Problem description:
Look below for the line that contains "The height and", then quote it and all the lines after it, exactly, with the pictures left out.

[Source data]
******
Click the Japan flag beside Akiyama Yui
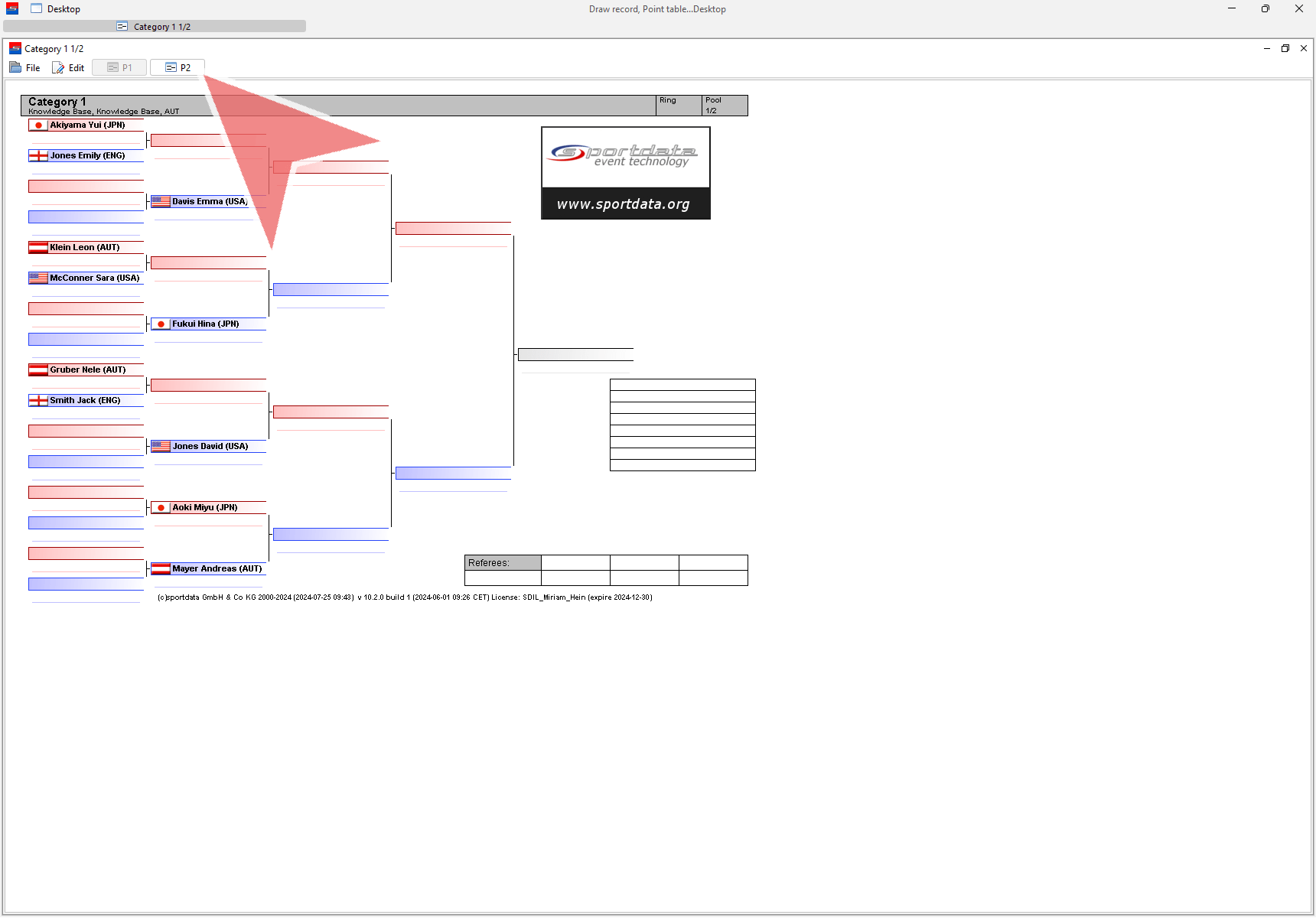The width and height of the screenshot is (1316, 918). tap(38, 125)
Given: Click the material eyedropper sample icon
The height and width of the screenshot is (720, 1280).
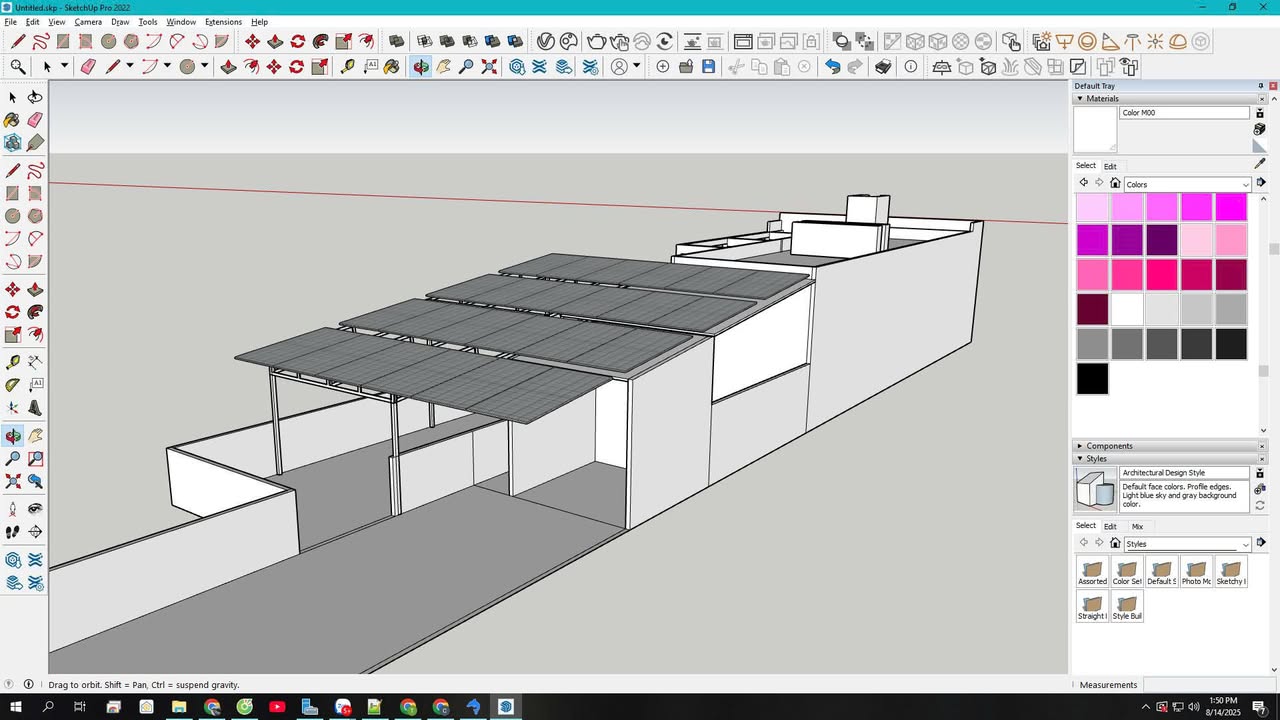Looking at the screenshot, I should coord(1260,163).
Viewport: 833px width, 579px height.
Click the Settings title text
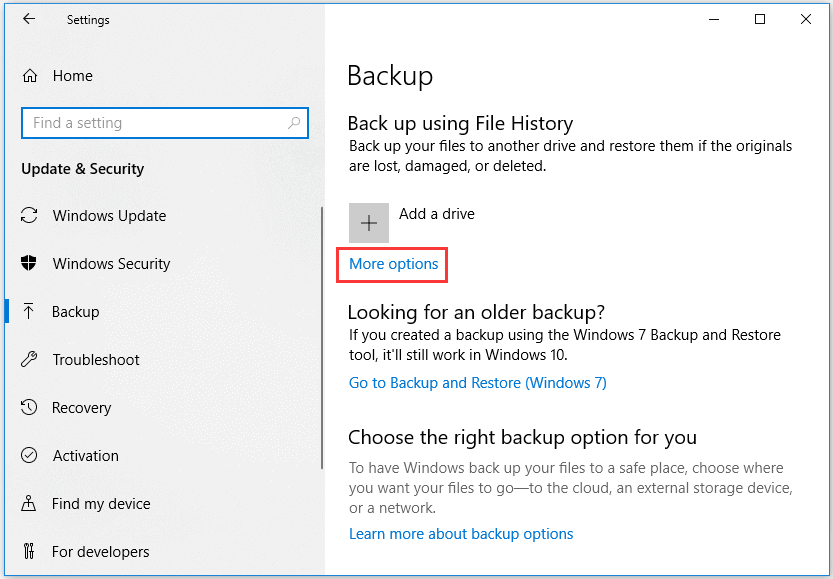coord(88,19)
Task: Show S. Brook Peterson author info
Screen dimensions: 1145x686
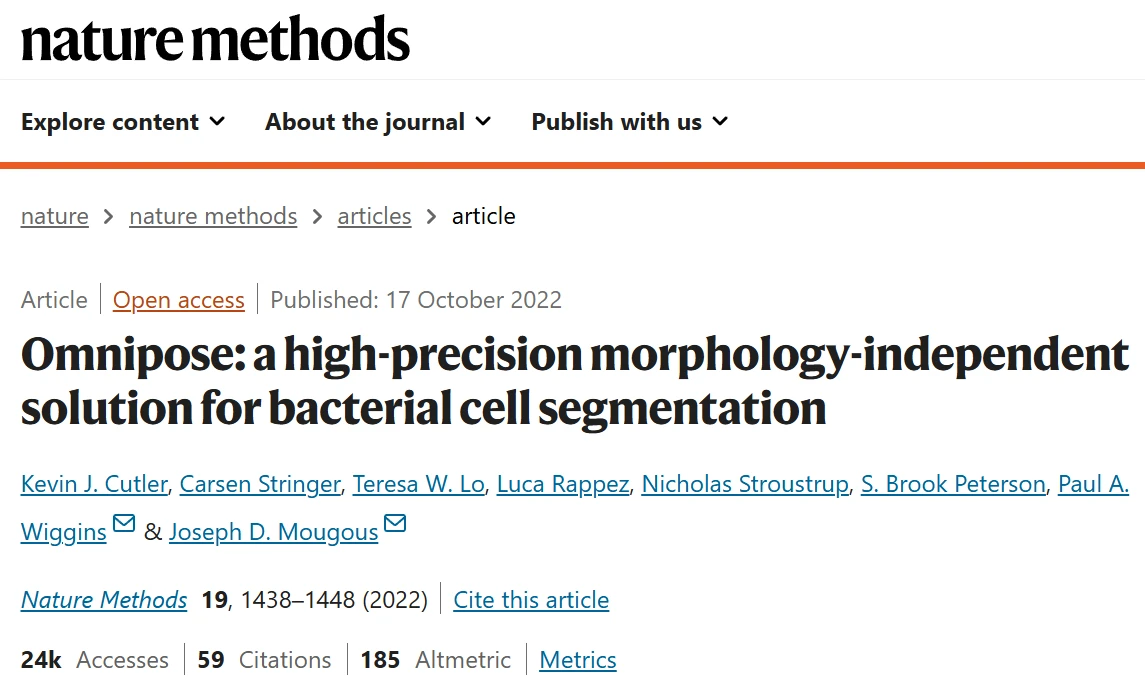Action: [953, 485]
******
Output of the exercise:
The height and width of the screenshot is (720, 1280).
Looking at the screenshot, I should coord(1260,163).
Viewport: 833px width, 579px height.
Click the Settings title text
coord(88,19)
Task: Show S. Brook Peterson author info
Screen dimensions: 1145x686
Action: [953, 485]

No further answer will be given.